According to the WHO, poor handwashing was responsible for more than 297,000 deaths low-income countries in 2013. In low income countries, many reasons are responsible for poor hand washing and hand hygiene. Some of these are availability of basic infrastructures such as washbasins, soaps, and water, to low awareness on handwashing practices or simple unwillingness of to wash hands after critical times.
Socio-economic factors such as caste, income, and education play a key role in shaping poor handwashing habits. In fact, the culture of handwashing is an interplay between these factors.
Statistics on handwashing in India also align with this theory. While almost all households in India (as high as 97% according to recent surveys) have washbasins, only richer and more educated households in urban areas use soap to wash hands.
The gap between rich and poor households is huge – only 2 out of 10 poor households use soap compared to 9 out of ten rich households.
Caste and class play an equal role in deepening disparities, with Scheduled Castes and Tribes reporting the lowest use of soaps for handwashing in India.

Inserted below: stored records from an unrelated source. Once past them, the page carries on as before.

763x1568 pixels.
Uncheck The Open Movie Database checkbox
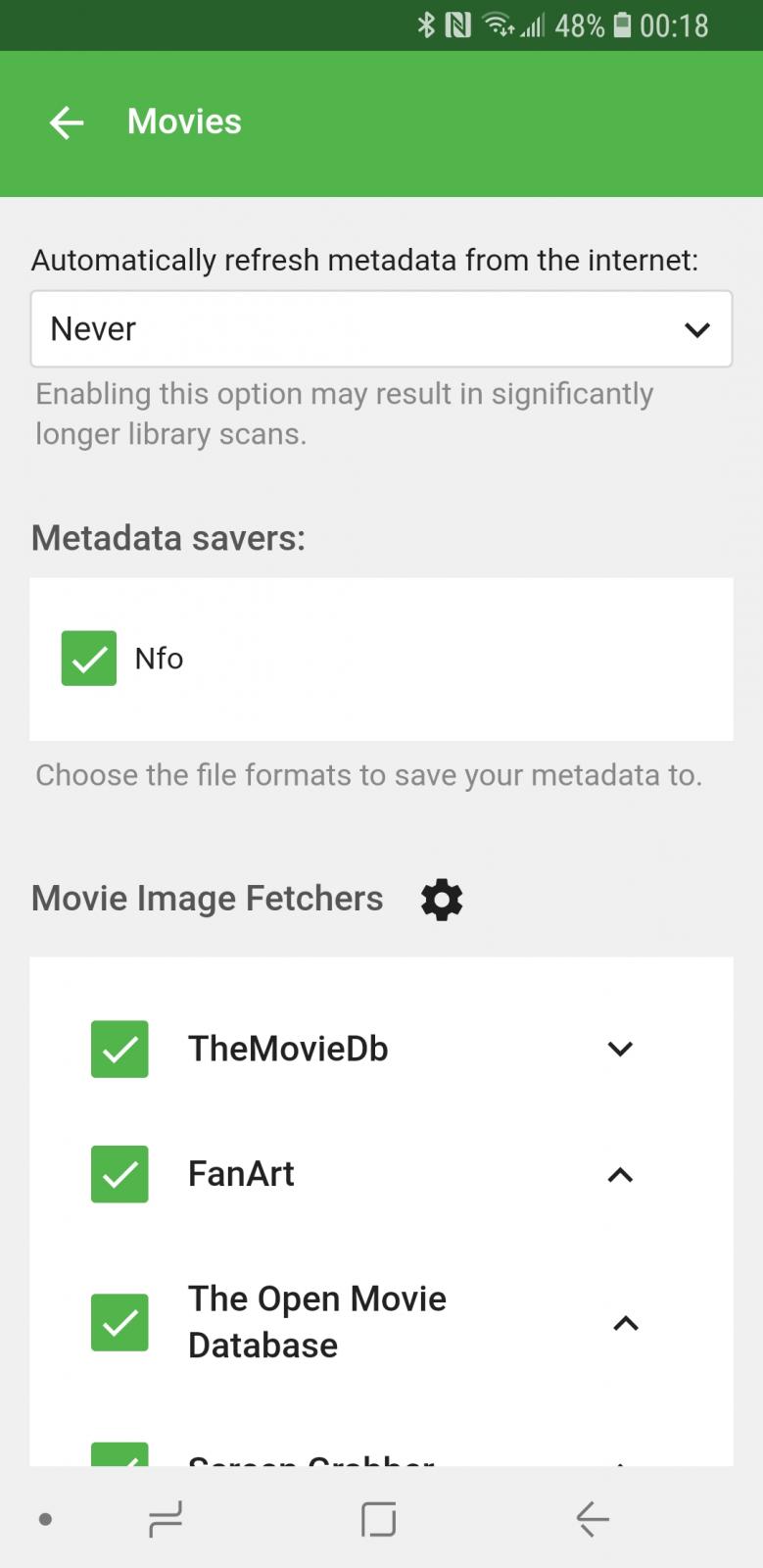tap(119, 1322)
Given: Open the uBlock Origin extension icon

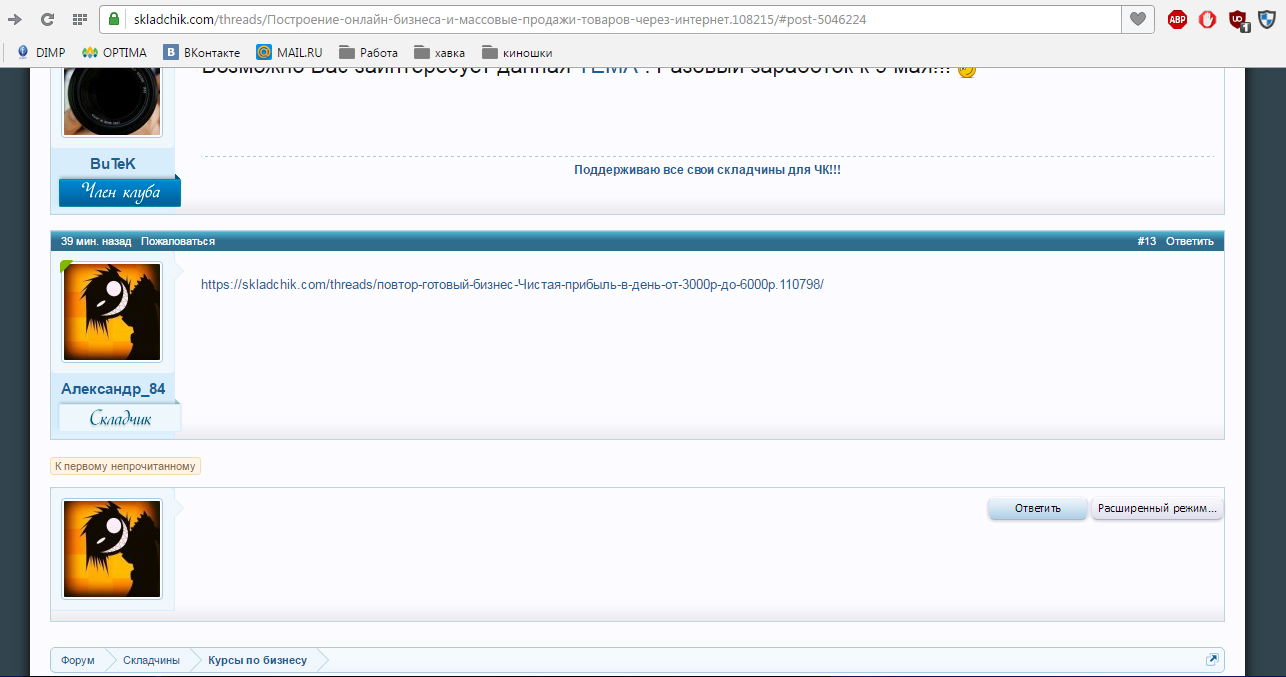Looking at the screenshot, I should tap(1238, 19).
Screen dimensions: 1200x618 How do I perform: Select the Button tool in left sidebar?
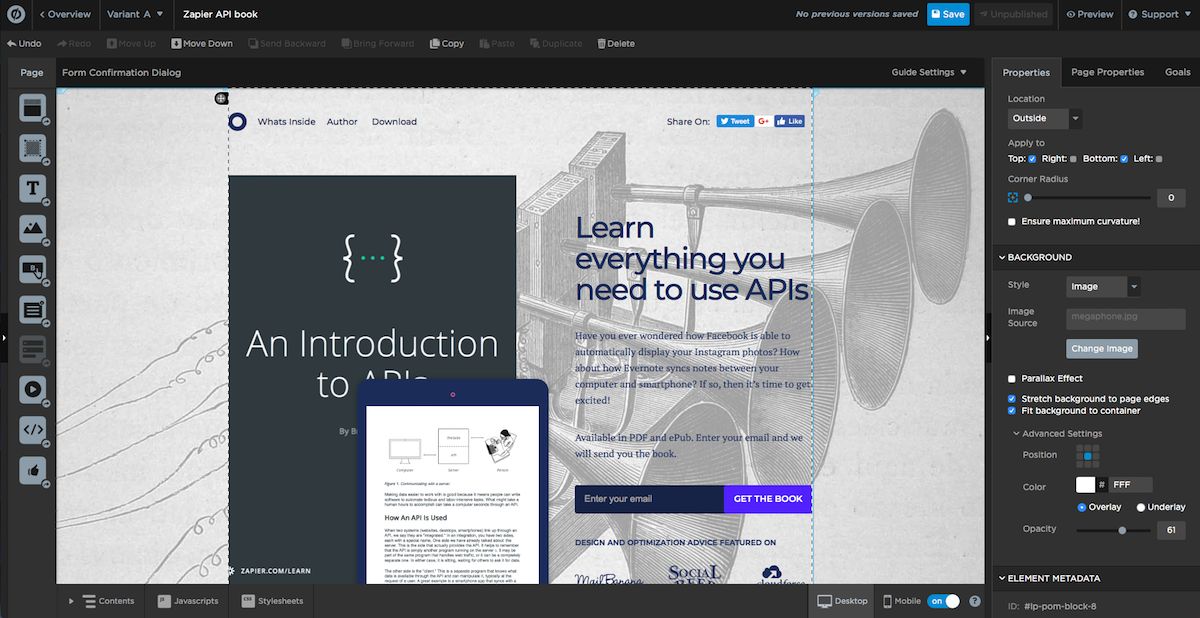[x=32, y=268]
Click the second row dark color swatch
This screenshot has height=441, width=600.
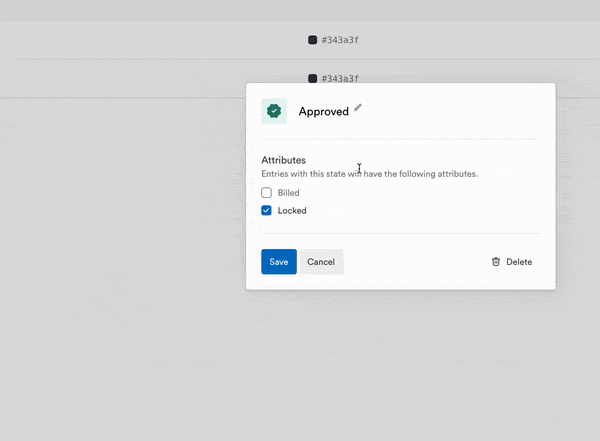(x=312, y=78)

If you add up all the situations in which international authorities such as UNICEF recommend washing hands during this pandemic—after visiting a public space or touching a surface outside the home, after coughing, sneezing, or blowing your nose, and of course after using the toilet or taking out garbage and before and after eating—it easily amounts to at least 10 times a day.
For this country especially, that’s quite a lot of handwashing.
This lack of hand hygiene makes rural communities vulnerable to various communicable diseases. In India, almost 21 percent of communicable diseases, including cholera, dysentery, hepatitis A, and typhoid, are water-borne, and could be prevented in part with better handwashing—as could respiratory diseases such as flu and COVID-19.